_How to complete this task_: For the word "CFDs", report how many lines of the records below contain it, and nothing more.

Segment Start: Provided data

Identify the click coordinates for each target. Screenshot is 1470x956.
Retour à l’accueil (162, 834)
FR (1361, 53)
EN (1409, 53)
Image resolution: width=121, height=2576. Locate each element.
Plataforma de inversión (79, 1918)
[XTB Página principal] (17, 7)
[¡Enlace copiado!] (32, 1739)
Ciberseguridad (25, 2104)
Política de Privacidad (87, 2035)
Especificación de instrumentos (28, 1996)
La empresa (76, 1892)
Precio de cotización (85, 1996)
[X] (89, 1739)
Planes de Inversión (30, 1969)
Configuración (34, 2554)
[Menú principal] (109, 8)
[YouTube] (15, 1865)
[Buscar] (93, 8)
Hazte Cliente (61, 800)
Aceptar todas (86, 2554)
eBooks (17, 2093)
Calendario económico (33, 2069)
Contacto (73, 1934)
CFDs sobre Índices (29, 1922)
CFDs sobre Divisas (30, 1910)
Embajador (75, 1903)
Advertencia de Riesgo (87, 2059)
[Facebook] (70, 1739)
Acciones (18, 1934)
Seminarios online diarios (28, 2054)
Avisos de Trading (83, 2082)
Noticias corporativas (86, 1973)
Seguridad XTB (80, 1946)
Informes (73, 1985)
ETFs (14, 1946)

Segment End: Provided data

_Exercise solution_: 2